[Records for processing Boundary: Start]

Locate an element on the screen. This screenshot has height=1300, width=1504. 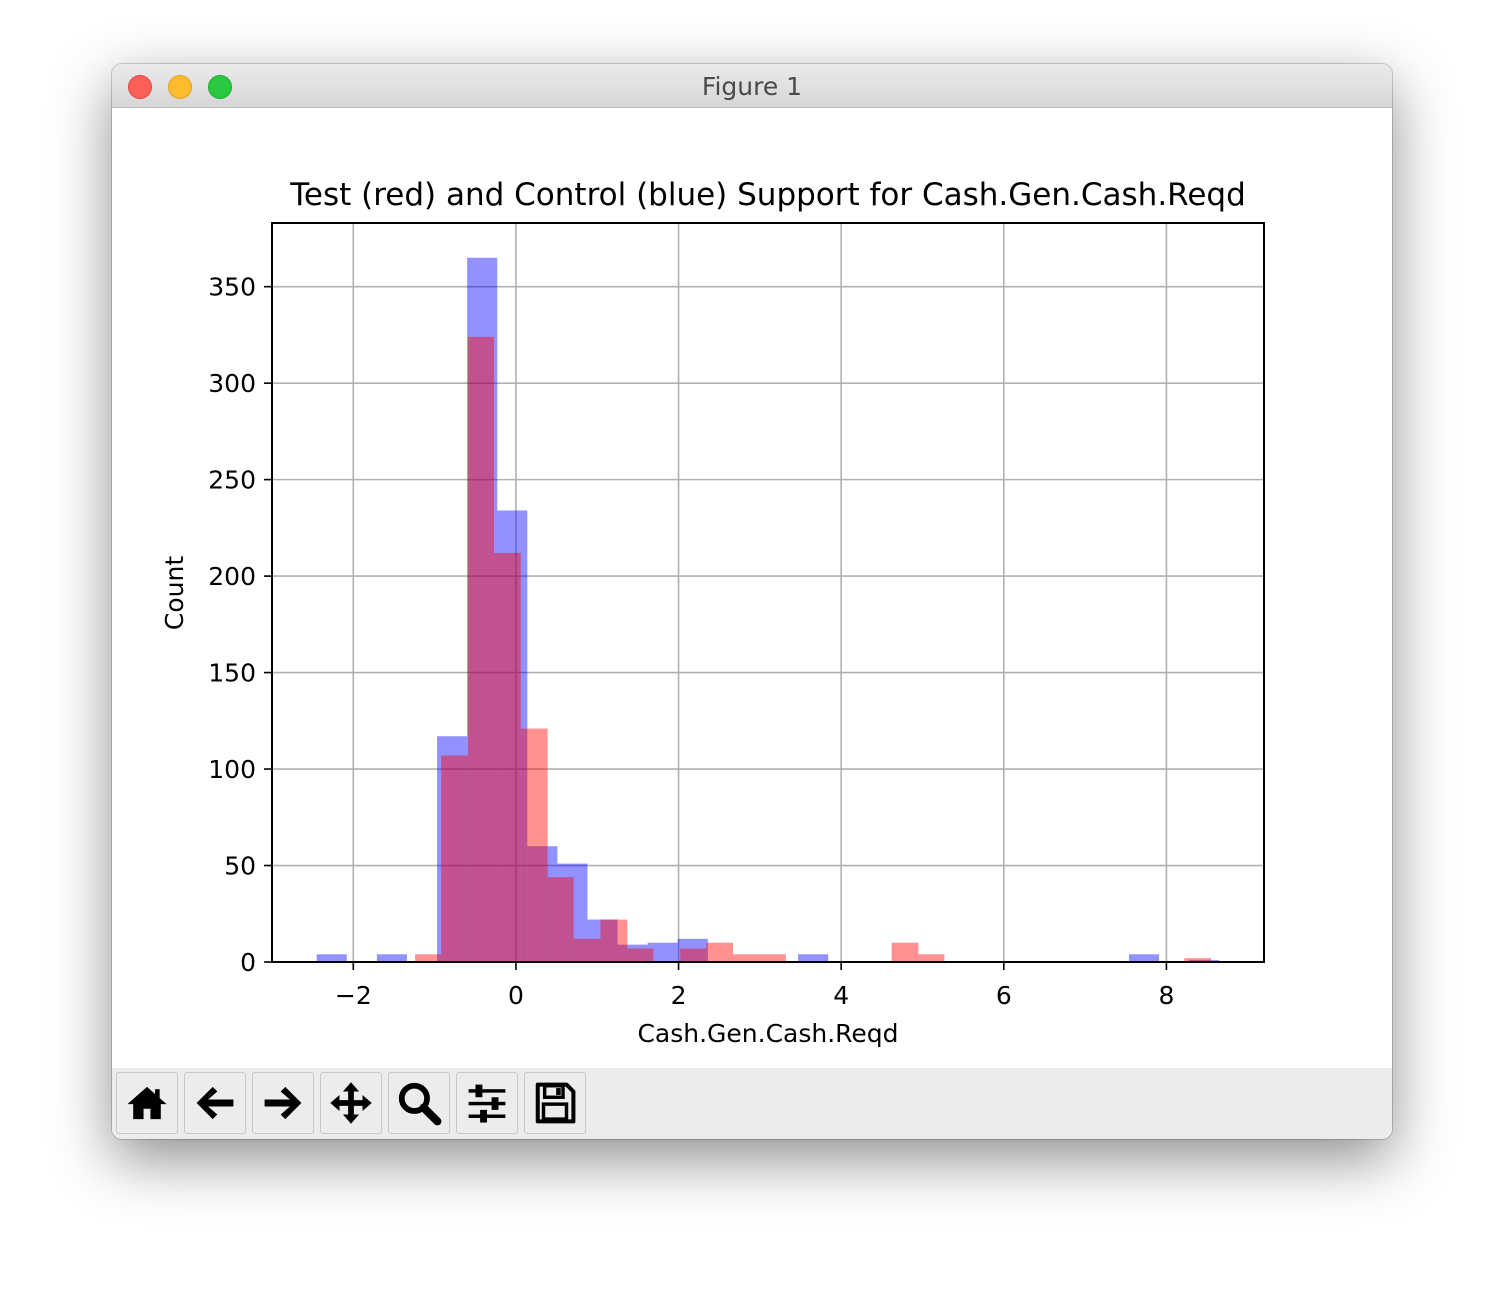
move-icon is located at coordinates (351, 1103).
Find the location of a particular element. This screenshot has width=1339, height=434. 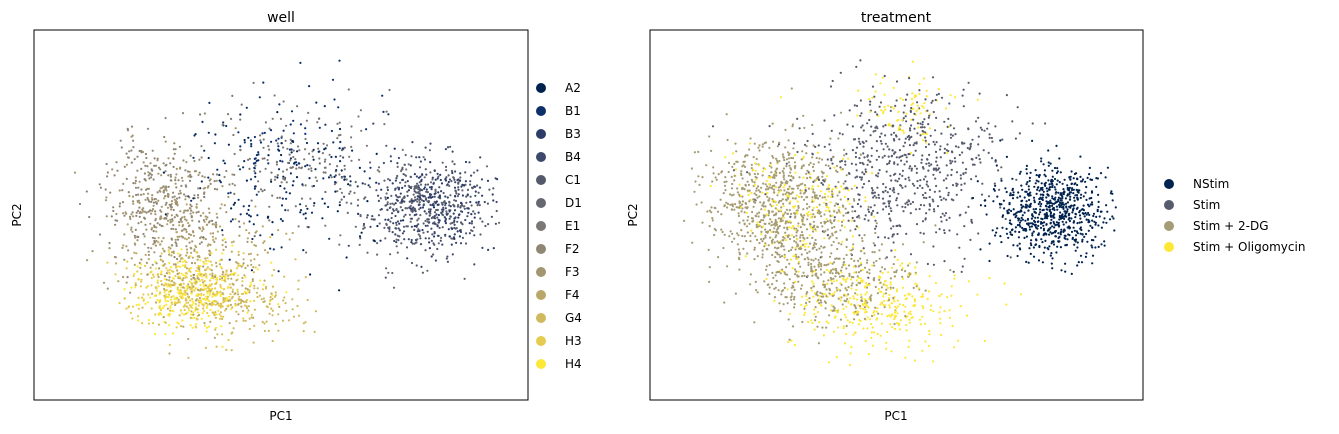

legend-marker is located at coordinates (541, 249).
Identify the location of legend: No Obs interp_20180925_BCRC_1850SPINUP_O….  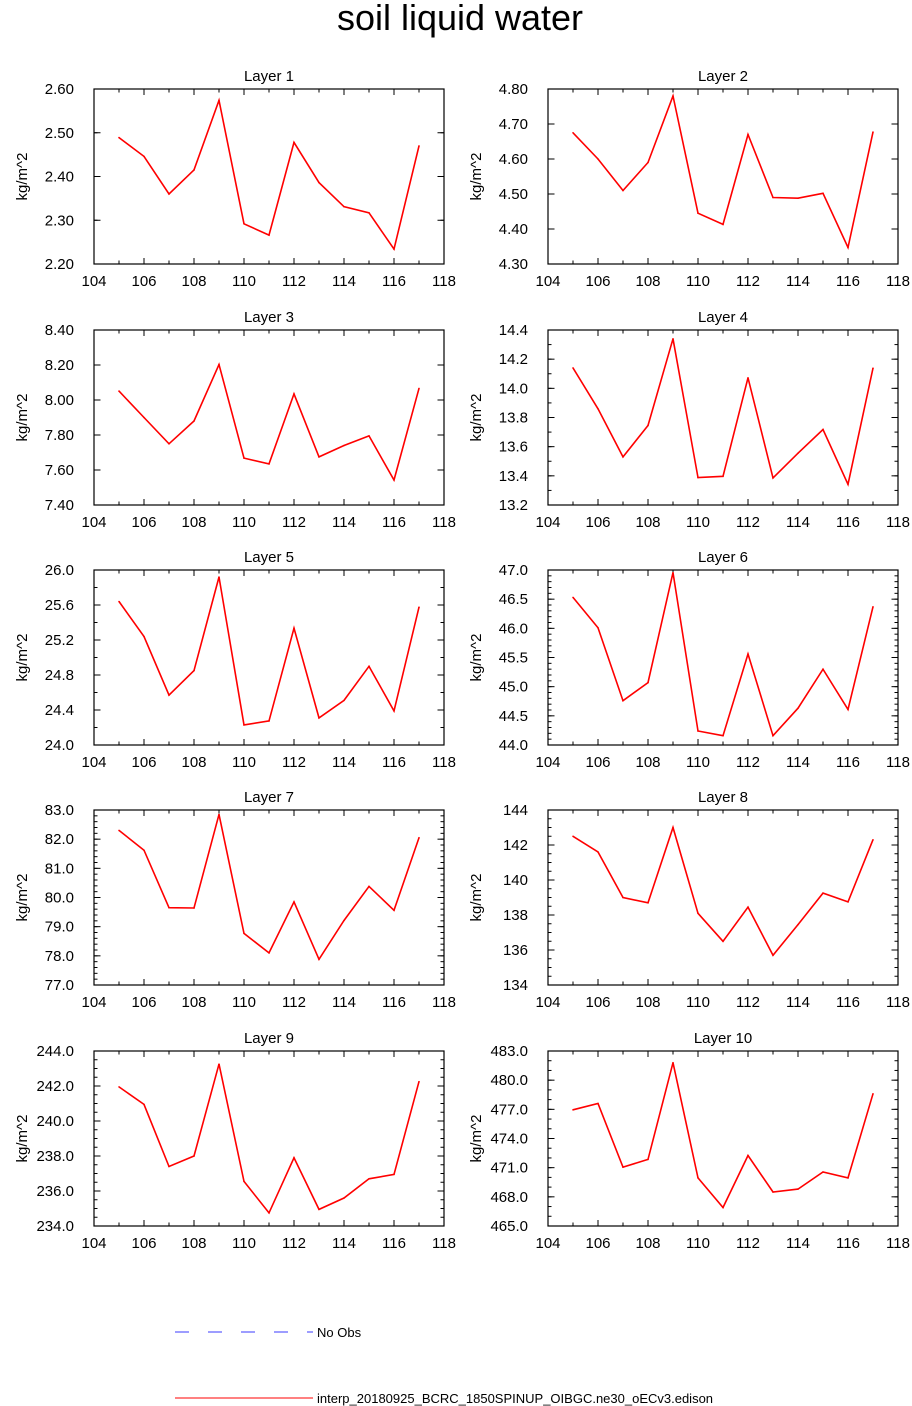
(444, 1366).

[Records for processing Boundary: End]

● About this exercise: Please reproduce the whole listing above word for word, leaving out the pictures.

● Result:
Locate an element on the screen. This screenshot has height=1300, width=1504. 
move-icon is located at coordinates (351, 1103).
Find the location of a particular element. This screenshot has width=1339, height=434. 

legend-marker is located at coordinates (541, 249).
Identify the location of legend: No Obs interp_20180925_BCRC_1850SPINUP_O….  
(444, 1366).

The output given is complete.